(How to complete this task): Within the entries below, find the portion that opens with the line containing "This screenshot has" and closes with the line containing "Viewport: 1456px width, 819px height.". Retype that portion exactly and only.

(Supplied material):
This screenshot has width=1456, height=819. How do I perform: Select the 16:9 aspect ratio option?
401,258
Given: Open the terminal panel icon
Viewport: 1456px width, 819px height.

--

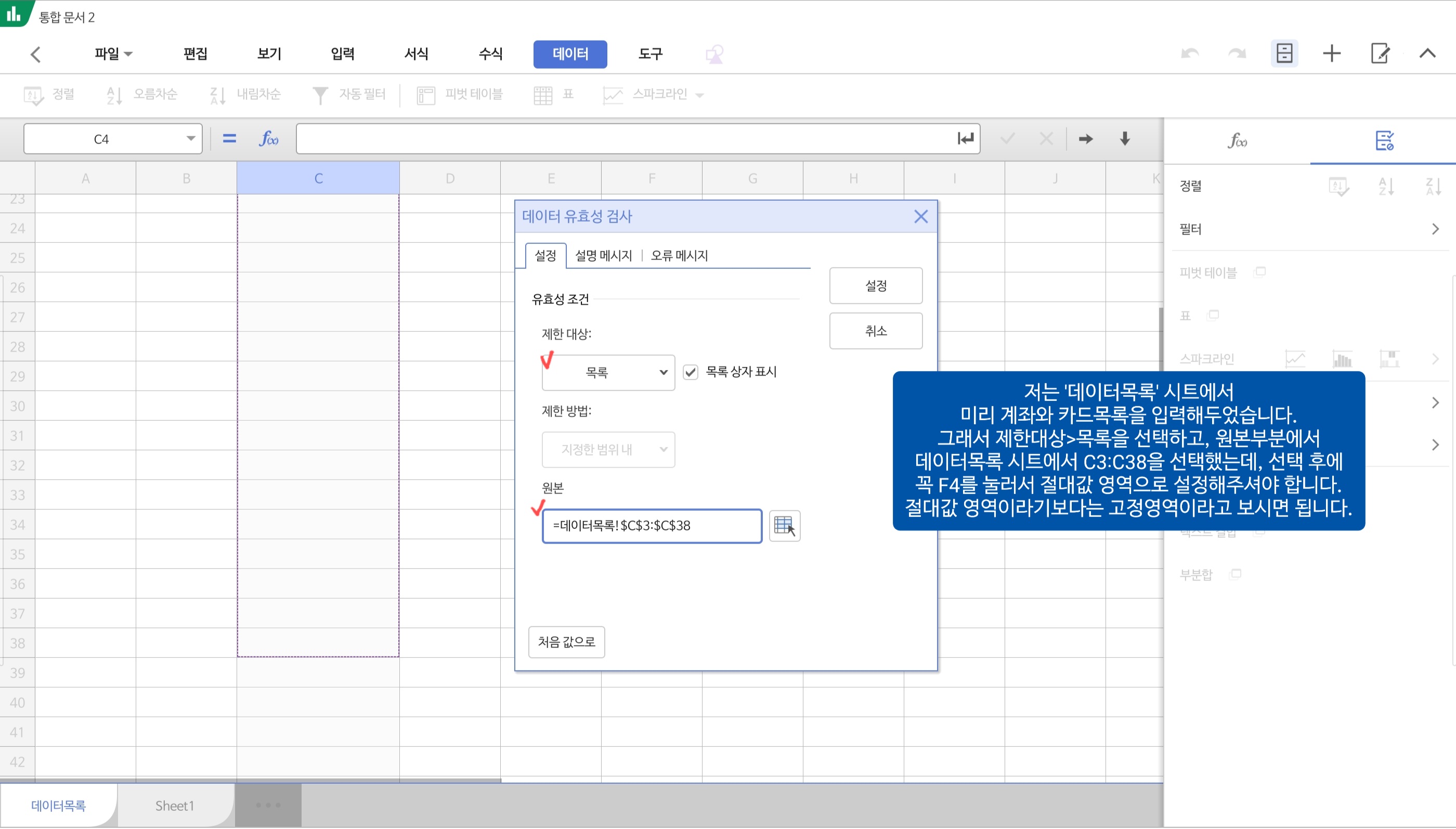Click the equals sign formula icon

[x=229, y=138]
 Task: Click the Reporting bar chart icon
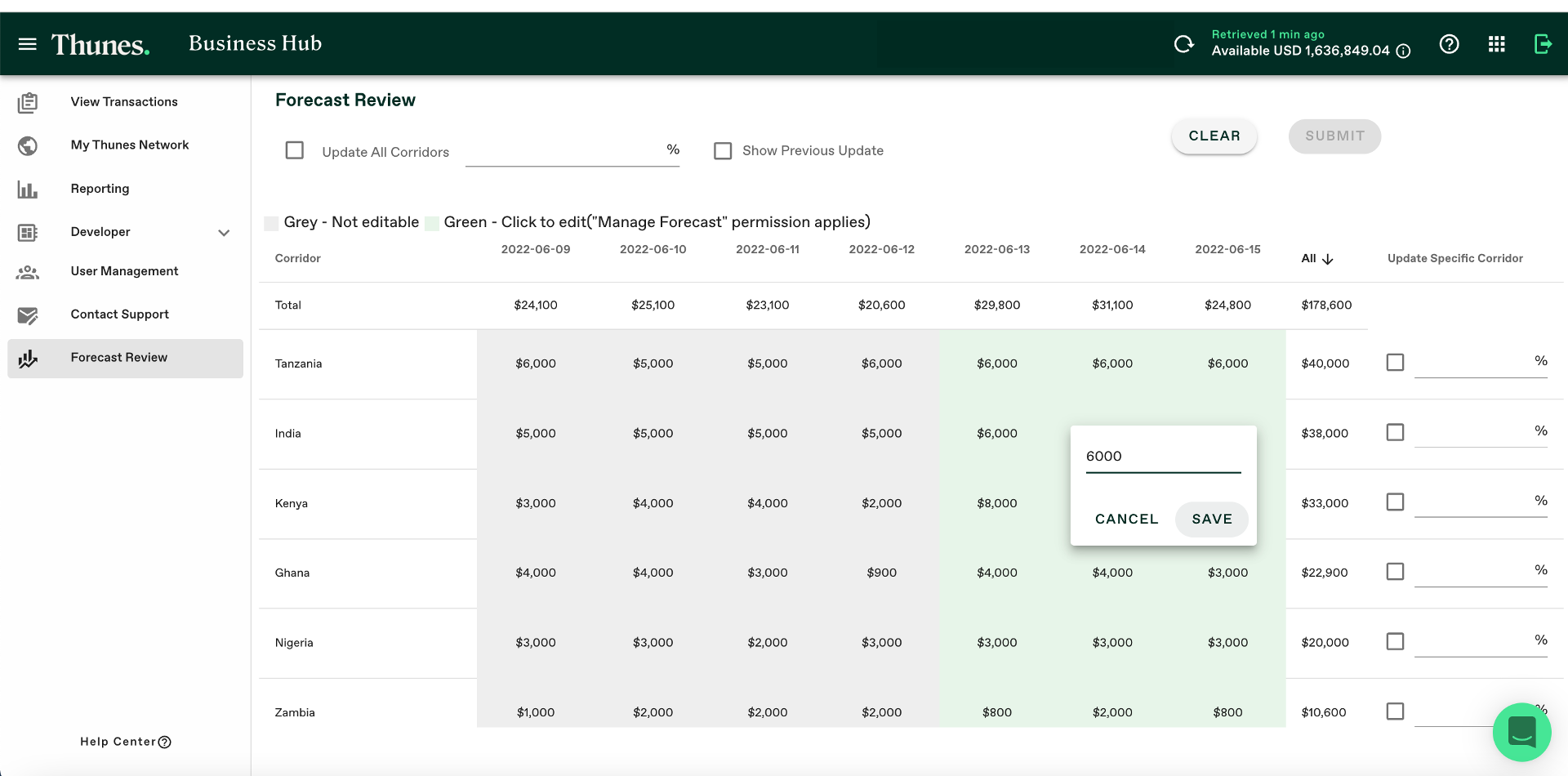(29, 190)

(Answer to this problem):
This screenshot has width=1456, height=819. How do I perform: Select the 16:9 aspect ratio option?
401,258
Given: Open the terminal panel icon
Viewport: 1456px width, 819px height.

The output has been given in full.